Posted by Natasha in Family Law, Researching Reform

≈ 9 Comments

As the family justice system faces renewed pressure to take a good look at its working methods, calls to open up family courts so that journalists can analyse evidence in these cases are coming from home, and abroad.

The President of the Family Division, James Munby, will be retiring in July, and whilst he has become increasingly vocal about the problems inside the Family Court during his term as president, he’s clearly chosen to use his last few months to push for more radical reform. We announced at the start of 2018 that Munby was our judge to watch this year, and he isn’t disappointing.

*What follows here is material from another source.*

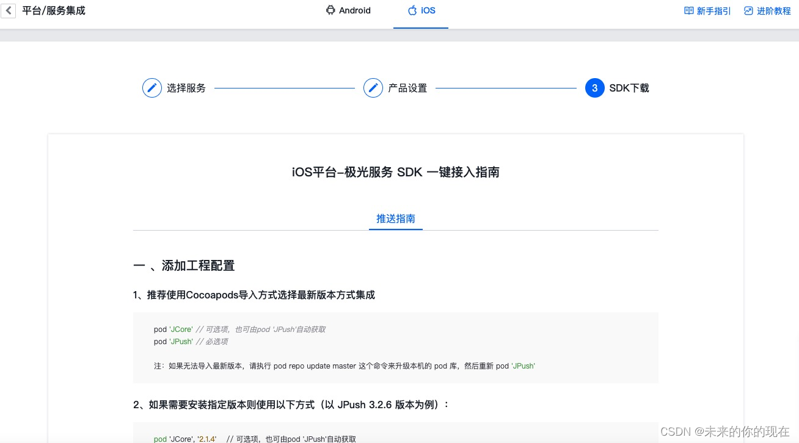Click the step progress connector line

[285, 88]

His recent comments about allowing journalists to have access to evidence in family cases, which he made at a seminar on13th March, have been followed up by another push to allow this access. Munby repeated his stance at a lecture he gave at Edinburgh University last week, telling attendees:

“A vital aspect of the ongoing transformation in the family justice system has to be reform of our still creaking rules about access to and reporting of family cases. Nothing short of radical reform will enable us to rid ourselves of the relentlessly repeated and inevitably damaging charge that we operate a system of private – some say secret – justice.”

Munby isn’t the only one who sees the pressing need to allow evidence to be accessed by the media. Over in Canada, where they appear to be ahead of the curve on this issue, a high profile child protection case is making waves, and not just because the details of the case are controversial.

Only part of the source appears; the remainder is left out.